Memaknai Corrected Item-Total Correlation pada Alat Ukur Penelitian

Ketika kita menggunakan pendekatan kuantitatif dalam melakukan sebuah penelitian, tentunya kita akan menggunakan alat ukur untuk mendapatkan data yang dibutuhkan. Alat ukur berguna untuk menguantifikasikan variabel yang ingin diukur. Seperti halnya jika kita ingin mengetahui tekanan darah, kita bisa menggunakan tensimeter. Tentunya, tensimeter yang sudah dikalibrasi sehingga menghasilkan nilai tekanan darah yang valid dan reliabel. Pengukuran tekanan darah merupakan contoh pengukuran atribut fisik. Bagaimana jika kita ingin mengukur atribut psikologis?


Untuk mengukur atribut psikologis, alat ukur yang bisa digunakan ialah tes dan skala (Azwar, 2016). Tes mengukur atribut psikologis yang bersifat performa maksimal. Sedangkan skala mengukur atribut psikologis yang bersifat tipikal atau kecenderungan. Bagaimana kita tahu alat ukur tersebut valid dan reliabel? Inilah yang sering menjadi pertanyaan besar bagi kita semua.

Alat ukur yang reliabel bisa dilihat dari koefisien reliabilitasnya. Lalu, bagaimana dengan alat ukur yang valid ? Dengan cara apa kita mengetahui alat ukur tersebut valid ?
Kebanyakan penelitian mahasiswa S1 (skripsi) menyimpulkan instrumen penelitian mereka valid dengan dasar nilai corrected item-total correlation yang baik. Nilai tersebut baik karena bernilai di atas 0,3 atau sedikit toleransi hingga di atas 0,25 (Azwar, 2015, 2018). Di tambah dengan expert judgement terutama dosen pembimbing. Pertanyaan yang muncul, apakah benar kedua hal tersebut dapat menjadi patokan validitas alat ukur?
Jawabannya, BENAR namun tidak sepenuhnya benar. Mengapa?
  1. Expert judgement merupakan satu cara untuk mendapatkan bukti validitas berdasar isi tes (Furr & Bacharach, 2013). Ketika pendapat expert terhadap teori dan konsep psikometri menunjukkan bahwa alat tersebut valid maka hal ini menjadi salah satu indikator validitas alat ukur tersebut. Namun demikian, kita tidak boleh langsung mengatakan alat ukur ini valid. Masih terdapat beberapa “parameter” mengenai validitas yang harus didapatkan bukti keberadaannya.

* **Data tersimpan**
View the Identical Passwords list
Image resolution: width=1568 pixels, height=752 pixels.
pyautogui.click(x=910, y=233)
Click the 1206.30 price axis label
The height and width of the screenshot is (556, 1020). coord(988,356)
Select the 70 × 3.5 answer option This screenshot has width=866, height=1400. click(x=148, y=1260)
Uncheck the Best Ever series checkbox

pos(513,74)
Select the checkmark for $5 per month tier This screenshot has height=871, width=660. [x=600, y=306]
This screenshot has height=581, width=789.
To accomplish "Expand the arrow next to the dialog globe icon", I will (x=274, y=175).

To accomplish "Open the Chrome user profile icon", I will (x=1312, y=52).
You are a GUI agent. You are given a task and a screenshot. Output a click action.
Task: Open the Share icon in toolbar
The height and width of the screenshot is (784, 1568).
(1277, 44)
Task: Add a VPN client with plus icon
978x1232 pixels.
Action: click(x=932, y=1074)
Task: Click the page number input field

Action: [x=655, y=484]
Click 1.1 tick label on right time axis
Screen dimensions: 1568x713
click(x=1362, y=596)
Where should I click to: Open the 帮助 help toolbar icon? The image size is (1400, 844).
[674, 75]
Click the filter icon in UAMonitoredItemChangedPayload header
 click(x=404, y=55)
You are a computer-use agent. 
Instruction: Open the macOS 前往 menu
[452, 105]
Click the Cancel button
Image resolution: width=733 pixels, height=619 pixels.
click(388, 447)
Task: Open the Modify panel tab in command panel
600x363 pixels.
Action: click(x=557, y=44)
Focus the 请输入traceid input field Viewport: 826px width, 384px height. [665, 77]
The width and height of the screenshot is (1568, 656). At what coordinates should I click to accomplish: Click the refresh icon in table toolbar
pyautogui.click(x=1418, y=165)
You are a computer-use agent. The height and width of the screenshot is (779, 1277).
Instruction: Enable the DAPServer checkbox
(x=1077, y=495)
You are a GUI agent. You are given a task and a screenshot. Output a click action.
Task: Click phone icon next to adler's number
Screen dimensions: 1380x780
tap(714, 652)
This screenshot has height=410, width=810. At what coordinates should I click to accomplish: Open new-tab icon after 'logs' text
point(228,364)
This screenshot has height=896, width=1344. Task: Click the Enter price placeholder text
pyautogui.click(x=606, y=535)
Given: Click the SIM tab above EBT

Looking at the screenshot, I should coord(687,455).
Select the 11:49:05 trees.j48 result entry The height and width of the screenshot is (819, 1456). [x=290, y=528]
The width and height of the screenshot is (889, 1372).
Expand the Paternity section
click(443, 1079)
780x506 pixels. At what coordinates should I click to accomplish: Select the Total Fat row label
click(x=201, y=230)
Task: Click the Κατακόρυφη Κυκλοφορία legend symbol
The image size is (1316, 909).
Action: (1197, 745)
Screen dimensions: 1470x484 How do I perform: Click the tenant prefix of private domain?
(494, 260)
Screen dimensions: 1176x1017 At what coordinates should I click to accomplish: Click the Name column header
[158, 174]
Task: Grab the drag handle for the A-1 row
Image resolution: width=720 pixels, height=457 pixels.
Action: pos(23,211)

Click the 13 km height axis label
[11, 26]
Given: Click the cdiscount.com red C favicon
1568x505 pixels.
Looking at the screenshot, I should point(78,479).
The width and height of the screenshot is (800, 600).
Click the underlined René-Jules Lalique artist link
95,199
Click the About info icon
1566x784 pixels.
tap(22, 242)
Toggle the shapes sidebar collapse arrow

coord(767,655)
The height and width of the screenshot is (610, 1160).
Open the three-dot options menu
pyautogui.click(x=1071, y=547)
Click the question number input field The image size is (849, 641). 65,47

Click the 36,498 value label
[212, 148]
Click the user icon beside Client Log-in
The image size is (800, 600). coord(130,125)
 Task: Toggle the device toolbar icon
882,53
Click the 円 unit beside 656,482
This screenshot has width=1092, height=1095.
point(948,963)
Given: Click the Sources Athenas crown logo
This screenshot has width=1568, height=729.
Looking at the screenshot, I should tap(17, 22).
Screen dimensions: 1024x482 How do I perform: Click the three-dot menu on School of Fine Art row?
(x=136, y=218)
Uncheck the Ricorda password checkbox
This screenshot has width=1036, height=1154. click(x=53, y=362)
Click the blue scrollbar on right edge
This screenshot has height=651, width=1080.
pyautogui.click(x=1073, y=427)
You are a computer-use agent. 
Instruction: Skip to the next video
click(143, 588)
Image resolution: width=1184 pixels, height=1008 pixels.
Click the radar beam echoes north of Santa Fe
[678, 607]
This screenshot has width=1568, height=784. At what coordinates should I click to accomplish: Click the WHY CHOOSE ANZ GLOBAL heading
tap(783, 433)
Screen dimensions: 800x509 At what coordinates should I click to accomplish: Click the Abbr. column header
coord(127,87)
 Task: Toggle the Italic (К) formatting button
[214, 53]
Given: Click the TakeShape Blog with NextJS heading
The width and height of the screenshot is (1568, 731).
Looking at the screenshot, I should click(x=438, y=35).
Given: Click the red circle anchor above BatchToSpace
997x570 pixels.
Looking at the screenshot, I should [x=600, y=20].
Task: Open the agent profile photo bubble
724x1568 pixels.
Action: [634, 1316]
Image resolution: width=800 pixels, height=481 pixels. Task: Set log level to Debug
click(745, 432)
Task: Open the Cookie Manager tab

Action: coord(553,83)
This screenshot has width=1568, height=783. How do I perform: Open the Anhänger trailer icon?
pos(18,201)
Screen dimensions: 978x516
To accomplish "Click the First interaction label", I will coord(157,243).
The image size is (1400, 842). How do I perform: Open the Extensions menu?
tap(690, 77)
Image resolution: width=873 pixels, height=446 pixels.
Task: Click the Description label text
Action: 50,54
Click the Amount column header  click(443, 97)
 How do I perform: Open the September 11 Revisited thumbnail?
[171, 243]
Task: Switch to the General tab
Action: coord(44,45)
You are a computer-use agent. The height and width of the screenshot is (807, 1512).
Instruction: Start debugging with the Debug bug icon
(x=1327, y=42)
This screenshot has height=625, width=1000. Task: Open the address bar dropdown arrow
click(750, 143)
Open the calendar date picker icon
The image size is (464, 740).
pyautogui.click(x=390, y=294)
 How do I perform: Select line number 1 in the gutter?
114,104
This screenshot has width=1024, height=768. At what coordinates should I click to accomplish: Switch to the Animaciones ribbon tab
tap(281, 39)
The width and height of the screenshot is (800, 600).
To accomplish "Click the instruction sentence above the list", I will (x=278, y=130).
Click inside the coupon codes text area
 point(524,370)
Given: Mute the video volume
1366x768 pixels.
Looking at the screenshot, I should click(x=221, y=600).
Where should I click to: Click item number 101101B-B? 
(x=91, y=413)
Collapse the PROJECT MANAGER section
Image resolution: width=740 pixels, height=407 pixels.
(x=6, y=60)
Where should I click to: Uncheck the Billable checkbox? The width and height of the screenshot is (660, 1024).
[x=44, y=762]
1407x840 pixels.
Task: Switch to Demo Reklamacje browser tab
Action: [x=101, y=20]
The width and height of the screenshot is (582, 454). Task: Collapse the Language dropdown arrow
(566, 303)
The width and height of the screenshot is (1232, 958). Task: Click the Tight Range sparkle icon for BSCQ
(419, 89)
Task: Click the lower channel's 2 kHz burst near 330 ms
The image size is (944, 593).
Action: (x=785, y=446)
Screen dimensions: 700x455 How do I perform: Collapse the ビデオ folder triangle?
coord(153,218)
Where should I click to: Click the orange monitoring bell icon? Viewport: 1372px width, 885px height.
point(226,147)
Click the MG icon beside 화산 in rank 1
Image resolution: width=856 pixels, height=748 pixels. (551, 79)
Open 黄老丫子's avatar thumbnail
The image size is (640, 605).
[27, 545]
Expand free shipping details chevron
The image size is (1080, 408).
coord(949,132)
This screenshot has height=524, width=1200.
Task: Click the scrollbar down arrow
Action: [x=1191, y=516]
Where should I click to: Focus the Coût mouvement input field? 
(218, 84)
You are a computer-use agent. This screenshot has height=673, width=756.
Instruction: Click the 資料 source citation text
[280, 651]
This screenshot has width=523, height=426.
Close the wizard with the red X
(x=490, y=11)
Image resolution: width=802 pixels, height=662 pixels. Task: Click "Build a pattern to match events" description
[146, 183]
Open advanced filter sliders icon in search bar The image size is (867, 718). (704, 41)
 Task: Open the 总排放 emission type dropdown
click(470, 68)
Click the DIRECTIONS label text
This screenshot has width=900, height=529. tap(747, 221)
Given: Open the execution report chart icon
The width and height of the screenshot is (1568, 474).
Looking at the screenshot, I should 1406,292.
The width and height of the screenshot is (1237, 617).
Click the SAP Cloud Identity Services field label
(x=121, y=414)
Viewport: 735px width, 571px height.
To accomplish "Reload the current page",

* **Perintah tugas A**
Dalam kutipan tentang corrected item-total correlation, berapa nilai corrected item-total correlation yang disebut baik?
* **Perintah tugas B**
Tulis lanjutan kutipan tentang corrected item-total correlation, dimulai tepat setelah kalimat terakhirnya.
Baris-baris data tersebut tidak berhubungan dengan kutipan bacaan.

* **Jawaban A**
Di atas 0,3, atau dengan sedikit toleransi hingga di atas 0,25.

* **Jawaban B**
  2. Corrected item-total correlation merupakan salah satu parameter dari properti psikometris level butir. Namun demikian, nilai ini tidak termasuk parameter yang secara spesifik mendukung validitas bahkan tidak termasuk dalam bukti validitas pada konsep validitas terbaru (Furr & Bacharach, 2013).

Lantas, apa yang ditunjukkan oleh nilai corrected item-total correlation pada hasil uji coba skala?
Corrected item-total correlation merupakan output dari analisis yang dilakukan oleh SPSS. Corrected item-total correlation berasal dari nilai item-total correlation yang disempurnakan. Maksudnya disempurnakan ialah untuk menghilangkan efek spurious overlap (baca “Pedoman Analisis Item Menggunakan Pendekatan Teori TesKlasik”). Item-total correlation merupakan nilai korelasi antara skor butir dengan skor total skala. Korelasi skor yang didapat subjek pada butir nomor 24 dengan skor total yang didapat subjek pada skala tersebut merupakan nilai item-total correlation untuk butir nomor 24.

Prinsipnya ialah korelasi, lebih spesifiknya korelasi menggunakan product moment pearson. Berarti ketika suatu butir berkorelasi dengan keseluruhan skor skala, maka dapat dikatakan butir tersebut mengukur hal yang selaras. Perlu diingat, kata selaras berbeda dengan kata tepat. Mengapa? Karena ketika suatu alat ukur tersebut memiliki butir yang selaras namun tidak mengukur apa yang diukur maka dapat dikatakan skala tersebut tidak valid atau tidak tepat.

Secara gampangnya, corrected item-total correlation merupakan salah satu parameter yang bertujuan untuk melihat kesesuaian fungsi butir dengan fungsi keseluruhan skala. Semakin tinggi nilai korelasinya maka alat tersebut memiliki keselarasan atau konsistensi pada skala tersebut. Dengan demikian, kita pasti bertanya, konsistensi? Mirip dengan reliabilitas ya? Iya memang, namun bukan nilai reliabilitas melainkan parameter yang dapat meningkatkan atau menurunkan reliabilitas.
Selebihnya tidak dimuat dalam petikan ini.